:: What the task requires ::
Repeat the data exactly as it appears.

:: Stored data ::
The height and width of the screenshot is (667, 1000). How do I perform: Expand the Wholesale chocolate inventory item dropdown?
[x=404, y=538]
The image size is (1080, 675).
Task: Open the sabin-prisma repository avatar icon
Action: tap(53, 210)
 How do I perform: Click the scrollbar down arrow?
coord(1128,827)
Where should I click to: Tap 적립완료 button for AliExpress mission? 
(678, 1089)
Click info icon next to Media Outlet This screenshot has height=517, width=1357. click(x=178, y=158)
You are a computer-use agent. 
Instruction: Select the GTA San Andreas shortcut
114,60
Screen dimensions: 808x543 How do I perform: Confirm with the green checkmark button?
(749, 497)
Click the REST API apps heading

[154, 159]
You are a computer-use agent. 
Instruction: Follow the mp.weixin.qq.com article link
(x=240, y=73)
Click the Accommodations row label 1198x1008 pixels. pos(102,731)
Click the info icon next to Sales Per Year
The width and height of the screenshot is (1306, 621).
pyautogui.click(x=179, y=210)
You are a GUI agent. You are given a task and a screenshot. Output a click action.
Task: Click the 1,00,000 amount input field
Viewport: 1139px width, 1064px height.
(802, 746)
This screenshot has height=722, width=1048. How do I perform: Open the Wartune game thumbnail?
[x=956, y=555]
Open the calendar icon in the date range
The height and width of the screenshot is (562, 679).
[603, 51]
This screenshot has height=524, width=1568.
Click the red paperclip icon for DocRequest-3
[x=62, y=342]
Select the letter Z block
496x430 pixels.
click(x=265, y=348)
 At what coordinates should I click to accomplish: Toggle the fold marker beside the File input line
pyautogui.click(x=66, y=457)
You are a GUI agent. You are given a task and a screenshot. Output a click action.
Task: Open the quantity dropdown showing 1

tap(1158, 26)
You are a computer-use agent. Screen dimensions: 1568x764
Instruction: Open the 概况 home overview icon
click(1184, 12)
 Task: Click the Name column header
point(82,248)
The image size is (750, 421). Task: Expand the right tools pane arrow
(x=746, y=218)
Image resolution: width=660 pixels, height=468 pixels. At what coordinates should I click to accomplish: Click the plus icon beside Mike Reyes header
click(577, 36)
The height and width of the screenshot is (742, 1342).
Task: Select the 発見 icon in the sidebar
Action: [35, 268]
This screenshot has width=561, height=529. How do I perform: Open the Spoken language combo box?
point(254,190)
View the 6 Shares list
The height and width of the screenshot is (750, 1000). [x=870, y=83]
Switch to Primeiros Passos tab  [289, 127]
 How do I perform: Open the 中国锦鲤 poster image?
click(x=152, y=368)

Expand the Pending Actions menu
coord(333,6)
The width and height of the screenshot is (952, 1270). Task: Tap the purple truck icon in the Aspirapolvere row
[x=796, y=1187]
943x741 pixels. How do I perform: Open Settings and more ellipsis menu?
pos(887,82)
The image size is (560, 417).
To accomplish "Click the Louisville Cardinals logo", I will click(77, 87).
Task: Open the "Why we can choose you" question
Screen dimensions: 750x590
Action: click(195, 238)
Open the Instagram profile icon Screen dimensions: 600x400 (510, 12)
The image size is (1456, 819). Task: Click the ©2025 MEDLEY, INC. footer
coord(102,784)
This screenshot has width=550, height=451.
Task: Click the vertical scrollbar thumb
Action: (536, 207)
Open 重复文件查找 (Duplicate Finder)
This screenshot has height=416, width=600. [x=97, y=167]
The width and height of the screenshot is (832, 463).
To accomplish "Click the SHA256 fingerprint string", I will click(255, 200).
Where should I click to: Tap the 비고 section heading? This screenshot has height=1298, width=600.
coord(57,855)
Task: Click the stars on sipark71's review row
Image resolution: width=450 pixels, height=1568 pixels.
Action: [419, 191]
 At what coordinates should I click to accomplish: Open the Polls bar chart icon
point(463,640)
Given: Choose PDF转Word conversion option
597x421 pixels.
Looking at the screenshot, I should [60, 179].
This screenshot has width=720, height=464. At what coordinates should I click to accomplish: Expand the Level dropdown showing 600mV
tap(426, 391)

:: Exercise result ::
The height and width of the screenshot is (667, 1000). How do I perform: Expand the Wholesale chocolate inventory item dropdown?
[x=404, y=538]
The image size is (1080, 675).
Task: Open the sabin-prisma repository avatar icon
Action: tap(53, 210)
 How do I perform: Click the scrollbar down arrow?
coord(1128,827)
Where should I click to: Tap 적립완료 button for AliExpress mission? 
(678, 1089)
Click info icon next to Media Outlet This screenshot has height=517, width=1357. click(x=178, y=158)
You are a computer-use agent. 
Instruction: Select the GTA San Andreas shortcut
114,60
Screen dimensions: 808x543 How do I perform: Confirm with the green checkmark button?
(749, 497)
Click the REST API apps heading

[154, 159]
You are a computer-use agent. 
Instruction: Follow the mp.weixin.qq.com article link
(x=240, y=73)
Click the Accommodations row label 1198x1008 pixels. pos(102,731)
Click the info icon next to Sales Per Year
The width and height of the screenshot is (1306, 621).
pyautogui.click(x=179, y=210)
You are a GUI agent. You are given a task and a screenshot. Output a click action.
Task: Click the 1,00,000 amount input field
Viewport: 1139px width, 1064px height.
(802, 746)
This screenshot has height=722, width=1048. How do I perform: Open the Wartune game thumbnail?
[x=956, y=555]
Open the calendar icon in the date range
The height and width of the screenshot is (562, 679).
[603, 51]
This screenshot has height=524, width=1568.
Click the red paperclip icon for DocRequest-3
[x=62, y=342]
Select the letter Z block
496x430 pixels.
click(x=265, y=348)
 At what coordinates should I click to accomplish: Toggle the fold marker beside the File input line
pyautogui.click(x=66, y=457)
You are a GUI agent. You are given a task and a screenshot. Output a click action.
Task: Open the quantity dropdown showing 1

tap(1158, 26)
You are a computer-use agent. Screen dimensions: 1568x764
Instruction: Open the 概况 home overview icon
click(1184, 12)
 Task: Click the Name column header
point(82,248)
The image size is (750, 421). Task: Expand the right tools pane arrow
(x=746, y=218)
Image resolution: width=660 pixels, height=468 pixels. At what coordinates should I click to accomplish: Click the plus icon beside Mike Reyes header
click(577, 36)
The height and width of the screenshot is (742, 1342).
Task: Select the 発見 icon in the sidebar
Action: [35, 268]
This screenshot has width=561, height=529. How do I perform: Open the Spoken language combo box?
point(254,190)
View the 6 Shares list
The height and width of the screenshot is (750, 1000). [x=870, y=83]
Switch to Primeiros Passos tab  [289, 127]
 How do I perform: Open the 中国锦鲤 poster image?
click(x=152, y=368)

Expand the Pending Actions menu
coord(333,6)
The width and height of the screenshot is (952, 1270). Task: Tap the purple truck icon in the Aspirapolvere row
[x=796, y=1187]
943x741 pixels. How do I perform: Open Settings and more ellipsis menu?
pos(887,82)
The image size is (560, 417).
To accomplish "Click the Louisville Cardinals logo", I will click(77, 87).
Task: Open the "Why we can choose you" question
Screen dimensions: 750x590
Action: click(195, 238)
Open the Instagram profile icon Screen dimensions: 600x400 (510, 12)
The image size is (1456, 819). Task: Click the ©2025 MEDLEY, INC. footer
coord(102,784)
This screenshot has width=550, height=451.
Task: Click the vertical scrollbar thumb
Action: (536, 207)
Open 重复文件查找 (Duplicate Finder)
This screenshot has height=416, width=600. [x=97, y=167]
The width and height of the screenshot is (832, 463).
To accomplish "Click the SHA256 fingerprint string", I will click(255, 200).
Where should I click to: Tap the 비고 section heading? This screenshot has height=1298, width=600.
coord(57,855)
Task: Click the stars on sipark71's review row
Image resolution: width=450 pixels, height=1568 pixels.
Action: [419, 191]
 At what coordinates should I click to accomplish: Open the Polls bar chart icon
point(463,640)
Given: Choose PDF转Word conversion option
597x421 pixels.
Looking at the screenshot, I should [60, 179].
This screenshot has width=720, height=464. At what coordinates should I click to accomplish: Expand the Level dropdown showing 600mV
tap(426, 391)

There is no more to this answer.